Is it worth the tradeoff? If anyone would say yes, it would probably be me... because I argue for the importance of being able to write truly generic code... so that usermode can be as rigorous as the internals. But I'm not really sure. Maybe most generic code should choke on unset unless you really wanted to process them... and maybe that added step of having to use GET/ANY is what it should take.

@rgchris suggests some agreement:

I feel :var should be the route to disarming functions/errors as the imperative usage—makes passing them on more intuitive.

I will point out that if we go back to the Rebol2 style, there's nothing stopping versions of the future from opening it back up to the R3-Alpha and Red style. But if people write code expecting GET-WORD!s to return void it will be harder to backpedal later when any significant codebases exist.

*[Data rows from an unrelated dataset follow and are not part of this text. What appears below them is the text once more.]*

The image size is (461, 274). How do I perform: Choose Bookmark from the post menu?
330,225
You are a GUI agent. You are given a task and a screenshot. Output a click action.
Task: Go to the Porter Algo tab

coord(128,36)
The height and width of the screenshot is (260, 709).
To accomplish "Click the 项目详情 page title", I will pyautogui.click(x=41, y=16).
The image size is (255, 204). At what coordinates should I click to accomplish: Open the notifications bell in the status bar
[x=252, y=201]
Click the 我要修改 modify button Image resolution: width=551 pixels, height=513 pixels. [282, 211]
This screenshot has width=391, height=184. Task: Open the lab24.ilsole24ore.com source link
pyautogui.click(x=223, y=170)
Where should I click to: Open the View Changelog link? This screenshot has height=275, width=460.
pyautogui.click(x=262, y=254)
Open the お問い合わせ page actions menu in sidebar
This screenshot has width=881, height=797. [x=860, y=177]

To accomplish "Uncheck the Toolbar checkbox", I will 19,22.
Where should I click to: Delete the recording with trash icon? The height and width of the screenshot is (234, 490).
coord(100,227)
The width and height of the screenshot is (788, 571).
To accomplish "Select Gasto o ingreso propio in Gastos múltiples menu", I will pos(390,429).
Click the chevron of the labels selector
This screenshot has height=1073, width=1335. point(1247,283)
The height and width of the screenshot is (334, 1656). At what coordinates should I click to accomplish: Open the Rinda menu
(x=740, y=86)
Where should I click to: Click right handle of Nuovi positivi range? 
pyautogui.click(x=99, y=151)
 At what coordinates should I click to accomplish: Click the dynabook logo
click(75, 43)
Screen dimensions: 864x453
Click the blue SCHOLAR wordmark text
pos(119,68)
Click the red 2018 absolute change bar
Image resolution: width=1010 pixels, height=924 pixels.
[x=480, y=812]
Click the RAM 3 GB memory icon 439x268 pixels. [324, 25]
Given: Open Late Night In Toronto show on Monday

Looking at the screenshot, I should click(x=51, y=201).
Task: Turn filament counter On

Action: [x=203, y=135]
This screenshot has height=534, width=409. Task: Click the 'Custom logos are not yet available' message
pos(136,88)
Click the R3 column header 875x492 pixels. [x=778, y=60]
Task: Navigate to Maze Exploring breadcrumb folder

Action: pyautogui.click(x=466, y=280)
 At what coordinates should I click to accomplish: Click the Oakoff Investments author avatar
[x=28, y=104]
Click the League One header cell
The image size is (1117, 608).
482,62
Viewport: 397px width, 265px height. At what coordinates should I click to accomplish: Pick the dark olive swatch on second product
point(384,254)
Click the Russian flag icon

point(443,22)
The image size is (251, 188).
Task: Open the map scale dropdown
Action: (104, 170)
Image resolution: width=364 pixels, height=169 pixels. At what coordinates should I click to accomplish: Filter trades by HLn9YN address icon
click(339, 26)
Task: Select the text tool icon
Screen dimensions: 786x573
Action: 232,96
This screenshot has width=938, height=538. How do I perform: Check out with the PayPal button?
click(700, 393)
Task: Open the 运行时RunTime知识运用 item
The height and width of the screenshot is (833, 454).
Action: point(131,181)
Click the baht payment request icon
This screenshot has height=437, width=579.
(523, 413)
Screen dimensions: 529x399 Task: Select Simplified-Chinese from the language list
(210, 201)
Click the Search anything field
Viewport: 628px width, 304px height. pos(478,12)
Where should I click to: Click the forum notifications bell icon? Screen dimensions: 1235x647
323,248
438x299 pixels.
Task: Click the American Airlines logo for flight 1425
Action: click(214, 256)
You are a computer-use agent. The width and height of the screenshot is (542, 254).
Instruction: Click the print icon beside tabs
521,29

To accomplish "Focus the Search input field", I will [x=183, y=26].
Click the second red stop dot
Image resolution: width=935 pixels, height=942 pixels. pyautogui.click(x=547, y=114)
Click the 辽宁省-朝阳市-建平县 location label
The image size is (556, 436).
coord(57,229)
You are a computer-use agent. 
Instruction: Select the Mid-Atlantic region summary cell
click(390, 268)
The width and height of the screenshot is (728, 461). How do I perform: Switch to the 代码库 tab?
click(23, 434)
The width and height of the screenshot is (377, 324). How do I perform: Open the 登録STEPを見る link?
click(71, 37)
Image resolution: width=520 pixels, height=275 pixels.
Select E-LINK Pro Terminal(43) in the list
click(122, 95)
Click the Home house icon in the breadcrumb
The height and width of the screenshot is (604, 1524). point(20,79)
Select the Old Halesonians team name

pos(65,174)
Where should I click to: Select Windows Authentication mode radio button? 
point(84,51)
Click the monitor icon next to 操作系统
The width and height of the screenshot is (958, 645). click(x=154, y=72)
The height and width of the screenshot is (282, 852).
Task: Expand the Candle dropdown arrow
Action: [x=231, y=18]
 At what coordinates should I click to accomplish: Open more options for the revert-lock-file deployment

This leads me to think we might want to try going back to erroring on unset with GET-WORD! and see where the pain points are. There may be tools for addressing that pain that are shaped other ways.

Any objections?

rgchris · July 15, 2020, 1:30pm

I do wonder if there'd be a way to override this, for example—OF could be allowed to reflect on VOID values as more likely than not, you're going to catch a typo if you get a result you don't expect. type of :thing is common enough and more awkward when expressed as type of get/any 'thing . Not sure if that becomes an extra burden on the function spec.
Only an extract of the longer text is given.